Ireland is an outlier. In 1952, our level of openness was almost as high as Portugal’s was in 2010. As a result of a combination of history, geography, its industrial structure, and the over-arching policy of export-led growth since the late 1950s, Ireland’s level of openness dwarfs that of many other economies. Other countries and protectorates whose trade intensity ratios exceed 100 per cent include the Hong Kong Special Administrative Zone, Luxembourg, Singapore, Malta, Vietnam, the Slovak Republic, and the United Arab Emirates. Any re-nationalisation by a fascist US administration would harm highly open economies like these disproportionately.

Smaller states like Ireland must be very careful to curb the inflow of foreign capital into their domestic economies. The argument, which dates back (at least) to Walter Bagehot in 1873, goes that increased international capital inflows – especially in the form of debt – amplify financial risks to the domestic banking sector.
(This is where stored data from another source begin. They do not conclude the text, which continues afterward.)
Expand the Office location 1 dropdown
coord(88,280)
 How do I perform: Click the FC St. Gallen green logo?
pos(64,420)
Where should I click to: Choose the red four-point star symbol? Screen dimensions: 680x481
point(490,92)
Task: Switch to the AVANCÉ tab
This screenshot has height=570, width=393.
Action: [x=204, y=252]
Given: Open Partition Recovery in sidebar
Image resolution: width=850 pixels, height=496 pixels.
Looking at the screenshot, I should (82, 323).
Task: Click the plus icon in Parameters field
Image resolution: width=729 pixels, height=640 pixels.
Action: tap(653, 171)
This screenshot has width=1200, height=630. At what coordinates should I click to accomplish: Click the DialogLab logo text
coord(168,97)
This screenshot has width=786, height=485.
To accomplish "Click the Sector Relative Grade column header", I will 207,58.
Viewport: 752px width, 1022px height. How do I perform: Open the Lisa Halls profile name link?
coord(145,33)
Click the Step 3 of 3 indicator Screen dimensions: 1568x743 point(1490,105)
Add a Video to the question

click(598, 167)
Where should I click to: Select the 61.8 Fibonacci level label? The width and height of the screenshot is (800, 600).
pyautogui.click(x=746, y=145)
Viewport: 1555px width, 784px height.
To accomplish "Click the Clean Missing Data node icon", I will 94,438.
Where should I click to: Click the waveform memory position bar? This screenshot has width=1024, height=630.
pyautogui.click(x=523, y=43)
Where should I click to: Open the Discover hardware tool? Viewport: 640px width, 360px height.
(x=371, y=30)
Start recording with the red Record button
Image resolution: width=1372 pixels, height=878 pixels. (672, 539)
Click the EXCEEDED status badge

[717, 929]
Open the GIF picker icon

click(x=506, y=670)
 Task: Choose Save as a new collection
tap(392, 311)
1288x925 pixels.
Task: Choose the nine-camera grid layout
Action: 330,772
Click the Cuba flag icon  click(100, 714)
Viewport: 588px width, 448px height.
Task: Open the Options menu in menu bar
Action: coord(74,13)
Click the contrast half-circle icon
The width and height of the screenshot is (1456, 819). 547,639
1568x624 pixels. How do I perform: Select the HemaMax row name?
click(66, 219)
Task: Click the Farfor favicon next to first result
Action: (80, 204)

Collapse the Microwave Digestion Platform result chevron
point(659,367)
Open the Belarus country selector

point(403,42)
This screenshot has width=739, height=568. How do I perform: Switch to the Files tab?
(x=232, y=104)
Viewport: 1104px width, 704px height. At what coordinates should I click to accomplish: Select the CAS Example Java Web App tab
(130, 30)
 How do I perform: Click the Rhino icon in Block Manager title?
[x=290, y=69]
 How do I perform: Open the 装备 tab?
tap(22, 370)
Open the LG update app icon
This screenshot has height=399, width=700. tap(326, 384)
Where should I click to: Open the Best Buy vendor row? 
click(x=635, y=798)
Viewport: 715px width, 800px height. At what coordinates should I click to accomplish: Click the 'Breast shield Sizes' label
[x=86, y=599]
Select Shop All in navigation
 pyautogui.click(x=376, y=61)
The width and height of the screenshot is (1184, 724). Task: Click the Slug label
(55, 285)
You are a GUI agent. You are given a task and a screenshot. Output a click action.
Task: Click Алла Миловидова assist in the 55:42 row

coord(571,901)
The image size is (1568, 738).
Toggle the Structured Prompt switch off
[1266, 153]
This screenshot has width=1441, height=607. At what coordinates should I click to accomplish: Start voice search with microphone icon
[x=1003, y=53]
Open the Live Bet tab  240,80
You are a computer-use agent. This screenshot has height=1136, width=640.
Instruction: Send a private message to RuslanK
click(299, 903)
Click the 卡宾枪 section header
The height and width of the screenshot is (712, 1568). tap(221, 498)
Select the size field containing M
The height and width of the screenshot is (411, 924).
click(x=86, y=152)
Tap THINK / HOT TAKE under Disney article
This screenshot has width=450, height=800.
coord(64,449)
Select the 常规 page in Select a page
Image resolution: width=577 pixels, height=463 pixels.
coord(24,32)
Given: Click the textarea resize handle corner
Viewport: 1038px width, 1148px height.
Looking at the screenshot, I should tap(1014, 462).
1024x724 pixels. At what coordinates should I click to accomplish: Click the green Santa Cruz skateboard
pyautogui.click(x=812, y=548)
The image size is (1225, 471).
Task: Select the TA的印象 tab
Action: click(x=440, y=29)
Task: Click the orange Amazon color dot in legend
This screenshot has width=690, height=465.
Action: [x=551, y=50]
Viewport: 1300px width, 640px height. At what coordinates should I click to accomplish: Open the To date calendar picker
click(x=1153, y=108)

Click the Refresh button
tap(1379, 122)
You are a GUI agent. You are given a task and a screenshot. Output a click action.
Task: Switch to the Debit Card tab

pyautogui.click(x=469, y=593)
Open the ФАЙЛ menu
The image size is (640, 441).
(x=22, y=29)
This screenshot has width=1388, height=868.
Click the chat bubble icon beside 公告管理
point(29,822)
This is because the greater availability of investible capital to domestic banks increases the funds intermediated by the financial sector, fuelling excessive growth in lending, and magnifying the impact of a banking crisis. Come on. You’re reading The Sunday Business Post. You know all of this. The banking regulations Trump plans to remove increase the chances of a domestic banking crisis here.

Should my friend buy his house? Yes, but borrow the smallest amount you can, and pay down the debt as quickly as humanly possible. Trump’s moves to restrict US capital going abroad mean FDI flows from the US may dwindle, harming my friend’s job prospects as well as the domestic housing market. As I argued last week, shifting away from a focus on multinationals should now be a key focus of the Irish government.

Should I invest if Trump pulls up tariffs and increases the price my customers will pay for my goods? Tariffs are taxes that fall randomly on different people. Trump has signalled tariffs for Mexico and, in particular, for manufactured goods. To the extent that Ireland trades mainly in ICT and financial services, you should be okay.

What about my friend saving for her retirement — bonds or equities? It’s got to be equities all the way. Remember, the Holocaust Museum promises us, corporate power will be protected at all costs.

This means profits will soar, and companies that issue equity will remit some of that back to equity holders. Warren Buffett recently bought $12 billion-worth of equities, for example.

Should you travel to the US if you’ve read an anti-Trump tweet? Yes, but be careful. The US is going to be a dark place for a long time but it is still a fantastic country with amazing people and resources. If you can support civil society fighting Trump, do so.

We need to plan for the worst and hope for the best. To paraphrase the great historian Joe Lee, small states have to be strategic to survive. The strategy Ireland needs to pursue is the softest Brexit possible and ever-tighter integration with Europe, which is emerging as the only western bulwark against Trump. Angela Merkel is, for now, the leader of the free world, and we need to support her.